Below are the records; give the number of lines in them that include the word "computer", and nothing more.
[[ Data to use, beginning ]]
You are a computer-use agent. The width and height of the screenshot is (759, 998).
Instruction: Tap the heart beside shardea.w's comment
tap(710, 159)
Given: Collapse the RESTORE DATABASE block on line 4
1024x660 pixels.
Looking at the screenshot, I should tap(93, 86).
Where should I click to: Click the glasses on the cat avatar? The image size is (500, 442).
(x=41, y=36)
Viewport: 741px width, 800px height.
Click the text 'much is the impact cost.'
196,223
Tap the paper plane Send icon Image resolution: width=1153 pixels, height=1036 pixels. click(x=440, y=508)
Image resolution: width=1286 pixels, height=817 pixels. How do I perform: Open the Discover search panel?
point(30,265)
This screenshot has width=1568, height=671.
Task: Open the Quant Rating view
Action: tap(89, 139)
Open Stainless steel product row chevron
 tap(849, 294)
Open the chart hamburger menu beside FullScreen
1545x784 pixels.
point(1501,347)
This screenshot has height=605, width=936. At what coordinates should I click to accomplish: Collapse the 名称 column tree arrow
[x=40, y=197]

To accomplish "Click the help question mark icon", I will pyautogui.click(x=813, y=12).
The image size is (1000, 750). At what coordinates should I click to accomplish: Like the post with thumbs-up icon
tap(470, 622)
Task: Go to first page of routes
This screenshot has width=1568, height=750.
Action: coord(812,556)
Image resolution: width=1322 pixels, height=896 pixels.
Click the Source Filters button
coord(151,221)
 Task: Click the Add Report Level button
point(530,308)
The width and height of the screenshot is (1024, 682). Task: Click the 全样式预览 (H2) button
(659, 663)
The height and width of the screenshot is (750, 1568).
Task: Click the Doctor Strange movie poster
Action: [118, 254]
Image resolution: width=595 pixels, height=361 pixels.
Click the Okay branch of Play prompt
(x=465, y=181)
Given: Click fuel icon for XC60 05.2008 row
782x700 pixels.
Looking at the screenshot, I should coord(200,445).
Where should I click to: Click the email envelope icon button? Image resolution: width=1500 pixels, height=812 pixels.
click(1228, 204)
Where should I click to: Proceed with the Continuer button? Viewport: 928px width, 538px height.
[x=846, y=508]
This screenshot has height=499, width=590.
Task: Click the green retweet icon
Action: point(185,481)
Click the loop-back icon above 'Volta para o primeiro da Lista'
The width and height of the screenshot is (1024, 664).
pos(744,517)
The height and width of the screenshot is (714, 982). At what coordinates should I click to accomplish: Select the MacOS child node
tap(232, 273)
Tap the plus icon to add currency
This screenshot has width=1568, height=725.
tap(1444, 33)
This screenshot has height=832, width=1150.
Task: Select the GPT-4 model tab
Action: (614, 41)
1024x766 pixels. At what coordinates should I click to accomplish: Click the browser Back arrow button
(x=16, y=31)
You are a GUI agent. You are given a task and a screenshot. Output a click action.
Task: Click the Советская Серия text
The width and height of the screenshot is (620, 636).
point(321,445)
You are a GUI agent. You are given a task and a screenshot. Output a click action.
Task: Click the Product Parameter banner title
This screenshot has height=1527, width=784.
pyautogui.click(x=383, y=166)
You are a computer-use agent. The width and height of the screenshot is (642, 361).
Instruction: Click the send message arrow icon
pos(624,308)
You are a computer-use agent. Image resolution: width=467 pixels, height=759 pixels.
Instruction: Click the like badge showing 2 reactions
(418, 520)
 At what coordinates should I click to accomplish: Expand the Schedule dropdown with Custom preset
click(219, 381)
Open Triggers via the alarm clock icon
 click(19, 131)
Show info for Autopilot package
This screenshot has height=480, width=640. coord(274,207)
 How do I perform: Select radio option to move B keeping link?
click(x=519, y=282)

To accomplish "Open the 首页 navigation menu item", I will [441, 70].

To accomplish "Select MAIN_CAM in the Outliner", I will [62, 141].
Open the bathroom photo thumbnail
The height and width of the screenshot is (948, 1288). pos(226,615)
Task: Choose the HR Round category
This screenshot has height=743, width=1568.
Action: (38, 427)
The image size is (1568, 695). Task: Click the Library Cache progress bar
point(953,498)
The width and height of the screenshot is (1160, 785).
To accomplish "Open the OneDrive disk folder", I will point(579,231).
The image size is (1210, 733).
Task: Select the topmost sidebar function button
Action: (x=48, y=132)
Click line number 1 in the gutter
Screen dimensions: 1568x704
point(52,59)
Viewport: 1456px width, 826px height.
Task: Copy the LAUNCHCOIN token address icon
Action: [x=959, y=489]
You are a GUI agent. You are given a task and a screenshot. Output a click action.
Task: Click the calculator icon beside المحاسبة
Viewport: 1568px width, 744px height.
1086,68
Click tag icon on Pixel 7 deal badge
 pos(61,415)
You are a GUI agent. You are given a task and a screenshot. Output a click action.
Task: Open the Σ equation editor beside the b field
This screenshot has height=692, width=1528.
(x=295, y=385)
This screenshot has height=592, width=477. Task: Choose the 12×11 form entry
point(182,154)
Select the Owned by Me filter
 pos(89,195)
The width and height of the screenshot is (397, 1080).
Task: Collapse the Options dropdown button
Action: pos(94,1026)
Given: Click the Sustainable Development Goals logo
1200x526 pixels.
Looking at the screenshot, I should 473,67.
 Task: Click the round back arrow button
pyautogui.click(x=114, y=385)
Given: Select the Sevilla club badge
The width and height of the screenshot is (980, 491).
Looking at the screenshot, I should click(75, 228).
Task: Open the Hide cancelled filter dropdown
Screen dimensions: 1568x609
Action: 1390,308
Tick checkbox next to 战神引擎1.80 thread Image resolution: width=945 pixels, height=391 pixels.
[[ Data to use, end ]]
* Result
3